The gate of heaven is everywhere. – Thomas Merton

The story of God in the book of Mark ends with a one-liner that sums up the entire the book of Acts:  “They went out and preached everywhere, while the Lord worked with them and confirmed the message by accompanying signs” (Mk 16:20).

This in a nutshell is the story of the first-century church. People who believed in Jesus talked about him while Jesus worked on the people who believed, and God confirmed what was happening with signs that signaled the presence and direction in which he was headed.

It is a glorious dance. Witness. Sanctification. Signs. This is the pattern of productive discipleship.

What I learn from our first-century ancestors is that signs put us into the flow of God’s plan. The signs were not the message. They signaled the presence and direction of God and pointed people toward Kingdom work. They set followers on a course to do the will of the Father.

Signs, prophetic visions and dreams are ways God reveals his already-here presence.

Signs are not meant to tickle our spiritual fancy. They are not a conjuring up of God or even a way to change reality (though our openness to them certainly affects our direction). Signs show up where God is already at work. Their purpose is to extend faith, extend truth, or extend reach. As Henry Blackaby might say, signs are about looking for where God is at work so we can join him, about seeing past the temporal to something greater.

Are signs only for really spiritual people and messiahs? Not all all.

God shows things to people he loves and God loves us; therefore, he is likely to show us things so we will be encouraged to move more intentionally into the flow of his will. “Repent and believe, for the kingdom of God has come near,” Jesus said (Mk 1:15). “Do you have eyes but fail to see or ears but fail to hear?” (Mk 8:18)

Given material —
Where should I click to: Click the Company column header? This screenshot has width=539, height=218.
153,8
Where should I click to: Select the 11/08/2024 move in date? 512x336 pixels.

Parts of the exercise —
1 > From the passage on signs, extract the part that opens with the words containing "The gate of" and closes with "he was headed.".
2 > In the passage on signs, which three things make up the pattern of productive discipleship?
3 > Proceed with the passage on signs, picking up after its final sentence.
The listing comes from a separate source that has nothing to do with the passage on signs.

Expected responses —
1 >
The gate of heaven is everywhere. – Thomas Merton

The story of God in the book of Mark ends with a one-liner that sums up the entire the book of Acts:  “They went out and preached everywhere, while the Lord worked with them and confirmed the message by accompanying signs” (Mk 16:20).

This in a nutshell is the story of the first-century church. People who believed in Jesus talked about him while Jesus worked on the people who believed, and God confirmed what was happening with signs that signaled the presence and direction in which he was headed.

2 > Witness, sanctification, and signs.

3 >
In other words, if you are blind to signs of God’s presence, the problem is on the user-end of the equation. Signs of God’s in-breaking Kingdom are all around us, though most of us don’t bother developing the kind of eyes that see them. People who have no room for the supernatural in their lives may even be offended by the thought that God reveals himself in the world. But signs are not meant to offend and prophetic sight is not a fringe notion for the “weird ones.” It is central to the work of God. This is about getting a different way of looking at the world — a way that sees beyond the temporal into the eternal.

It is about seeing the world from the Kingdom down, rather than from the ground up. The kingdom is near; the gate of heaven is everywhere. Elisha discovered it on a hill as the angels surrounded the army that surrounded him. Jacob discovered it on a ladder climbed by angels.

“It is not too difficult for you or beyond your reach,” Moses told the people of Israel (Dt 30:11-14). “It is not up in Heaven, so that you have to ask, ‘Who will ascend to Heaven and get it for us? Nor is it beyond the sea, so that you have to ask, ‘Who will cross the sea and get it and proclaim it to us to we may obey it?’ No,” Moses writes, “the word is very near you; it is in your mouth and in your heart.” Or as Jesus said (Luke 17:21), “The Kingdom of God is not something to go searching for. It is in your midst” (or within you, or among you).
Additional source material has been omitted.